» Set task
According to the column on Jamaica's murder rate, how many persons were murdered in Jamaica between January 1, 2005, and December 31, 2006?

» Supplied passage
Begin

Where have the murdered people gone?
published: Thursday | January 11, 2007


Melville Cooke

There should be fewer people walking on the streets. The parties should be noticeably less filled with swaying figures, dressed up in their best or undressed in their less, the lines of traffic snaking along Mandela Highway and on the Portmore toll road, as well as every major thoroughfare in the city during peak hour traffic, should be shorter.

After all, between January 1, 2005, and December 31, 2006, 3,000 persons were murdered in Jamaica. Add to that about 40 under two weeks gone into the new year and the police chief's prediction of a bloody election and the much vaunted 20 per cent reduction last year is as much cause for celebration as the Reggae Boyz beating Haiti 2-0 in their last match in the Digicel Caribbean Cup for this season.

It really, really does not make much of a difference.

With Jamaica's crushing murder rate over the past umpteen years (I remember what a bloodmark it was when the murder figure passed 1,000 for a year, topping the 1980 war election year figure), though, we really should see a difference in the population. Somewhere, somehow, there should be a noticeable difference in the number of people present.

But there is not. And I wonder, where are all the murdered people, including those killed in dubious shoot-outs with the police, gone? Where are the spaces left by their passing? We know the statistics, but where is the impact of their absence?

Middle class perspective

I write, of course, from a solidly middle class perspective (despite the hair), so someone living in the more murderous areas of the country, from 'Russia' in Savanna-la-Mar, Westmoreland, where five people have been murdered since the start of the year, to Rockfort in East Kingston and Norwood in Montego Bay, St. James, would have a far different perspective. They would be able to point to burnt out houses and death spots; they would be able to recall names instead of recite statistics.

But even then, in the not-too-far future a generation will change and the absence of a sense of absence for those killed in one particular phase of the bloodletting will continue.

I also do not personally know anyone who has been murdered. Ever. Which I suspect makes me a very rare Jamaican. I do, however, know people who know people who have been murdered and the process of forgetting, of the impact becoming less and less till it all but disappears, almost invariably happens.

End

» Extracted material
Begin

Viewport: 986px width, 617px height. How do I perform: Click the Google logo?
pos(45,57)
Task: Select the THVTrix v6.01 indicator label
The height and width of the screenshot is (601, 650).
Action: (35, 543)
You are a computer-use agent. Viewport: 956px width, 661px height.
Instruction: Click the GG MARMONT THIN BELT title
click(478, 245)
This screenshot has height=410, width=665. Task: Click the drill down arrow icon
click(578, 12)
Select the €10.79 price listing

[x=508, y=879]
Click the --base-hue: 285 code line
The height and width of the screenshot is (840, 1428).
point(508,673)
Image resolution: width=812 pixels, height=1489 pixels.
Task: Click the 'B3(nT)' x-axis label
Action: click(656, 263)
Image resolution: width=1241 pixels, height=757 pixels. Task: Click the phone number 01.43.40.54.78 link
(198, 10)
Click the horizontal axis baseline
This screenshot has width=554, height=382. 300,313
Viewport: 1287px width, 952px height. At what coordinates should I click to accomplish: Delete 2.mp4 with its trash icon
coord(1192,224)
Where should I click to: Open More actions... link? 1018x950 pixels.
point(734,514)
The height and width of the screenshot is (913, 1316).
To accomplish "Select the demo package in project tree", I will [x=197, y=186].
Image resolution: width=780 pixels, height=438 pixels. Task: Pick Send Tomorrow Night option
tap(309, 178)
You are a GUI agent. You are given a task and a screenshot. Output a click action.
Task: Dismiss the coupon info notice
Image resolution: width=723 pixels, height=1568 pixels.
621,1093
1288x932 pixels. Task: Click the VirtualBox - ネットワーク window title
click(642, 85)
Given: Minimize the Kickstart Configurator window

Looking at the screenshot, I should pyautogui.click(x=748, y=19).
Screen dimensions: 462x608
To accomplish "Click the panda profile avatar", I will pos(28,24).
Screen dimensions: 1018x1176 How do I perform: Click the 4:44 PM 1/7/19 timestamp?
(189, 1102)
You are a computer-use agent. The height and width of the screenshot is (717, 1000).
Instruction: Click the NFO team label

End

» Reply to the task
3,000 persons